OBAPG-RDC noyau de Kalonge rapporte notamment l’existence de plusieurs foyers de feux de brousse et l’occupation de vastes étendues de forêt, où des arbres sont abattus puis transformés en charbon de bois et en planches.
Yoweli Nyabirungu, militant de ce mouvement citoyen affirme à notre rédaction que plusieurs dizaines d’hectares seraient déjà touchées par cette exploitation anarchique, mettant en péril la biodiversité du parc ainsi que les espèces animales et végétales qui y vivent.
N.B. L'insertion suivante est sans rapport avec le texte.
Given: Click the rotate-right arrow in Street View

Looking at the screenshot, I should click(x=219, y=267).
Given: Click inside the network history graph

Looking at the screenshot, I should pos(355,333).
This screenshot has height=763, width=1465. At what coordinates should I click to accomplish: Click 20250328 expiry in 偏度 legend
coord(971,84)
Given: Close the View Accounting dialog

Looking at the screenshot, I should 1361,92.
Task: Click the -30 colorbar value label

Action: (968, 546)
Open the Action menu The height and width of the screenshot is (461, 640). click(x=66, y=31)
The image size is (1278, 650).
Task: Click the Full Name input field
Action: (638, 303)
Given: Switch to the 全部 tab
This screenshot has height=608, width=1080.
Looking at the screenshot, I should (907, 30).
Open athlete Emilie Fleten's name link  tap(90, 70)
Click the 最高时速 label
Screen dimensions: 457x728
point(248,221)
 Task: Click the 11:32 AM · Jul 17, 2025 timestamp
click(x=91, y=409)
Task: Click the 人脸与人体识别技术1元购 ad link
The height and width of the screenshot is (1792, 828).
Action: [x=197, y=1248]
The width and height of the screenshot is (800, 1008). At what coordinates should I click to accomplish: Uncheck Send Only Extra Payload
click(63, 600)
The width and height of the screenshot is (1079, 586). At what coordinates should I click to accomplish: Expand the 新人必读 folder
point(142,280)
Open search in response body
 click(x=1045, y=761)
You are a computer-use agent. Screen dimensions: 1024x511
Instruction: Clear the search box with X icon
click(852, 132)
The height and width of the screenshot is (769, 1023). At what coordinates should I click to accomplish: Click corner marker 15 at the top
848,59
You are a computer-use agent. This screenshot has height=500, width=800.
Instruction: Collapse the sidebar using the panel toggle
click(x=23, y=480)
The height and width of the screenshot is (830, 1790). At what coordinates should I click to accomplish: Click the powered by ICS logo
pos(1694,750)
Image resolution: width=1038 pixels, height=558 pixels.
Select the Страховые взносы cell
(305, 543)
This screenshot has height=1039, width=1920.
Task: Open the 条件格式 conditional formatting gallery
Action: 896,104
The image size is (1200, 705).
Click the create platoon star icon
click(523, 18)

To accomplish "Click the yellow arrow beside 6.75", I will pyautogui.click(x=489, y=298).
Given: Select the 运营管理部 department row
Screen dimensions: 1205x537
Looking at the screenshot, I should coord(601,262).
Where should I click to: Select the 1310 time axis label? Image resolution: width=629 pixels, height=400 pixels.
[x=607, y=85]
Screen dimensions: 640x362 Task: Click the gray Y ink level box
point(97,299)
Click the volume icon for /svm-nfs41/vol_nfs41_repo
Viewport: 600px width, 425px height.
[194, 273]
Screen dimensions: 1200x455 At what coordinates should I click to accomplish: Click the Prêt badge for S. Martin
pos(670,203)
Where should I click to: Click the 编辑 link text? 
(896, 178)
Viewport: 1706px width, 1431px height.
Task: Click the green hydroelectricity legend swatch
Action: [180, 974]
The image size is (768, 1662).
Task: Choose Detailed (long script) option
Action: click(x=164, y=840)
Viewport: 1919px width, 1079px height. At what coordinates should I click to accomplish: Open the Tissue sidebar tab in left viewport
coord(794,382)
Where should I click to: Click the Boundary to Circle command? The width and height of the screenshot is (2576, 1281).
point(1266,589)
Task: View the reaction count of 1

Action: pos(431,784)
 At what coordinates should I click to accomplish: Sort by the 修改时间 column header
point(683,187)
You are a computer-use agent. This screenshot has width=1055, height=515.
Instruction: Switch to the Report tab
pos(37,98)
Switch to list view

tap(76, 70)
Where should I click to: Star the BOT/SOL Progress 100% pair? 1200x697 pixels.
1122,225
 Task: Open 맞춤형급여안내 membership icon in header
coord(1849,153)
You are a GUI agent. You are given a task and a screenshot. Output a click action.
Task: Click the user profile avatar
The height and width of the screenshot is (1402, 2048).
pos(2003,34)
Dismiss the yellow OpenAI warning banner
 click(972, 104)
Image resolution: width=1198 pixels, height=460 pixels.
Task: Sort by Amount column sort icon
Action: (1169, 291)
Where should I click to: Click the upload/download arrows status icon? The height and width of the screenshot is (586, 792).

Il estime que cette situation constitue une menace sérieuse pour l’avenir de ce patrimoine naturel reconnu au niveau international.
Face à cette situation, les militants de l’OBAPG/RDC appellent les autorités compétentes à prendre des mesures urgentes afin de restaurer la sécurité dans et autour du parc.
Ils demandent notamment le retour des écogardes sur le terrain pour assurer à nouveau la protection de la faune et de la flore du Parc national de Kahuzi-Biega.
L’organisation insiste enfin sur la nécessité d’une intervention rapide afin d’éviter une dégradation davantage avancée de cette aire protégée, considérée comme l’un des principaux réservoirs de biodiversité de la région des Grands-lancs.